On a plain reading of  Section 80-IA(3) would clearly show that the words “previously used” would mean actual physical use of the asset and not deemed to have been previously used. The benefit claimed by the assessee in the case on hand is a deduction under Section 80-IA, which is a deduction, which was brought to encourage industrial growth. Therefore, the correct way to interpret the words “previously used” would mean actual physical use of the asset. There was nothing brought on record by the Assessing Officer that the asset was put to actual physical use for any purpose before the lease transaction and the inference drawn by the Assessing Officer is solely based upon the claim for depreciation made by the lessor. This, in our considered view, cannot be the correct way of interpretation of a beneficial provision, which provides for deduction in certain cases, where conditions are fulfilled and the object of granting such deduction was to promote industrial growth. Therefore, the CIT(A) is right in its observation that a lease transaction would not amount to a transfer and merely because the lessor had claimed 100% depreciation on the said asset cannot make the asset as ‘previously used’ to disqualify the asset from claiming deduction. In fact, in the decision in Bajaj Tempo Ltd., (supra), the Hon’ble Supreme Court did not approve the decision of the Bombay High Court, which was referred to by the Assessing Officer in the case of Capsulation Services Pvt. Ltd. vs. CIT reported in (1973) 91 ITR 566 (Bom.) and it was observed that “previously used in any other business” cannot be construed so narrowly as to confine it to building of the assessee (therein) only.

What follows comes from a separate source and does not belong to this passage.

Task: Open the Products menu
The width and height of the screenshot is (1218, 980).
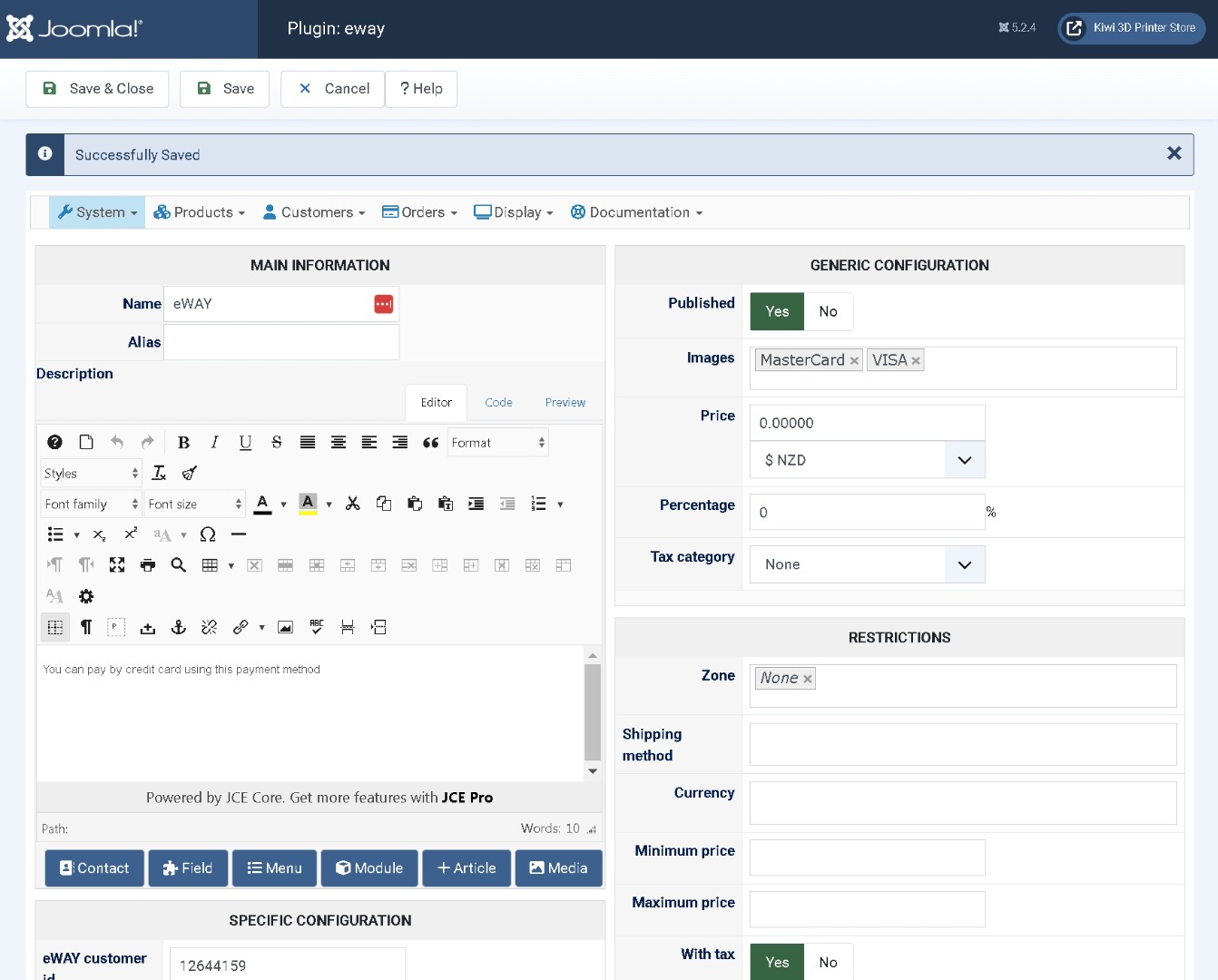Action: tap(200, 212)
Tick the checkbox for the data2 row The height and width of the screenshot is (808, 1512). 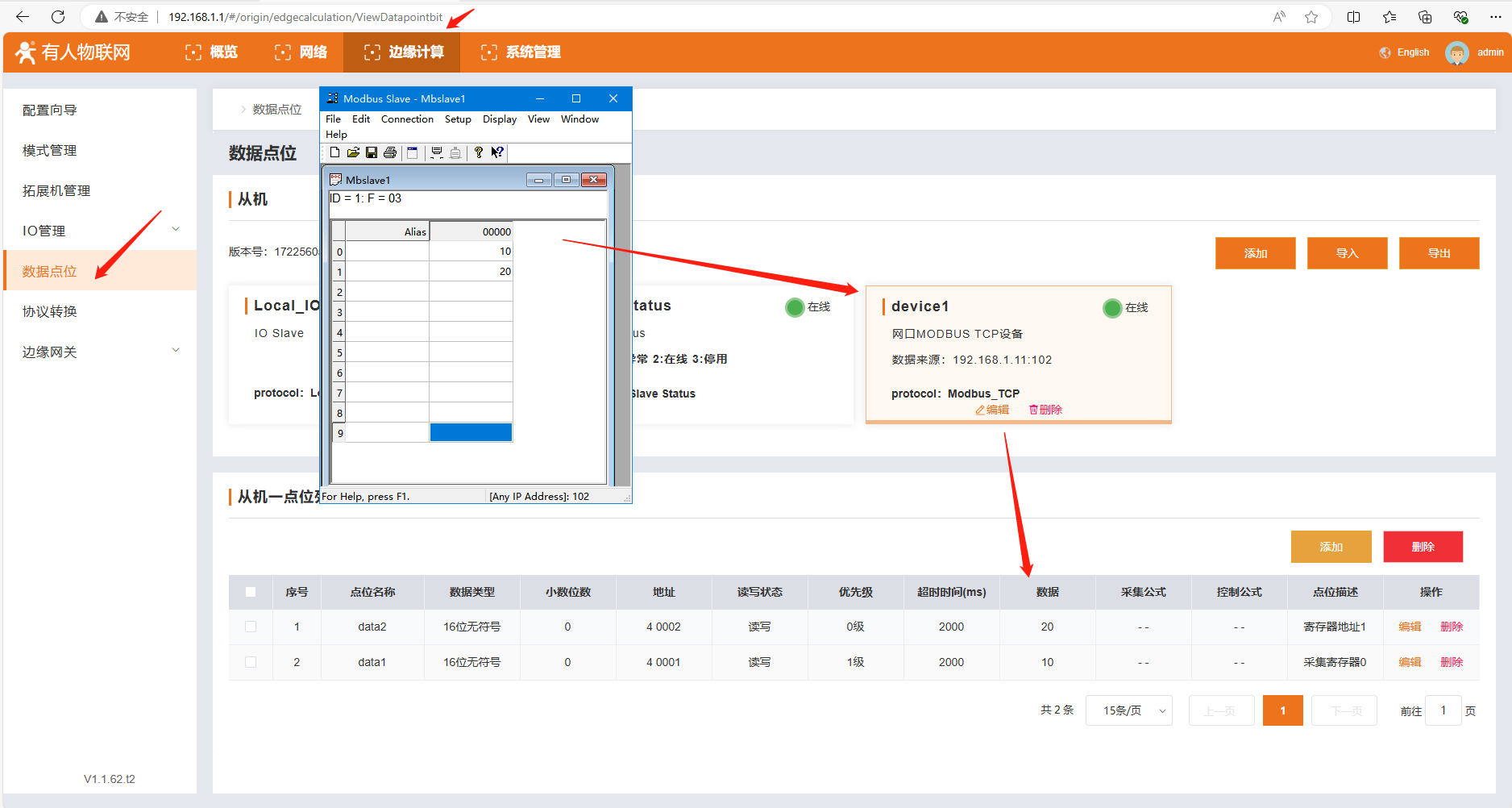click(251, 627)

Further, the Hon’ble Supreme Court did not approve the view of the Bombay High Court that if a new undertaking is established in a premises taken on lease then it, always, amounts to formation of the undertaking by transfer of the building previously used. The Hon’ble Supreme Court came to such conclusion by observing that the said decision was given without examining the scope of the word “formed”, which was construed by the Hon’ble Supreme Court in Textile Machinery Corporation Ltd. vs. CIT reported in (1997) 186 ITR 195, which approved the decision of the High Court of Delhi in CIT vs. Ganga Sugar Corporation Ltd. reported in (1973) 92 ITR 173 (Del). Further, it was held that building, machinery or plant used previously in other business should not result in the undertaking being formed by it. The transfer to take out the new undertaking out of the purview of sub-section (1) must be such that but for transfer the new undertaking could not have come into being.

The decision of the Hon’ble Supreme Court in Bajaj Tempo Ltd. (supra), was followed in CIT vs.Nayyars Minerals Export (P.) Ltd. reported in (1998) 231 ITR 864 (HP), wherein it was held that hiring of certain machineries from sister concern would not amount to transfer as provided under Section 80J(4)(ii) of the Act.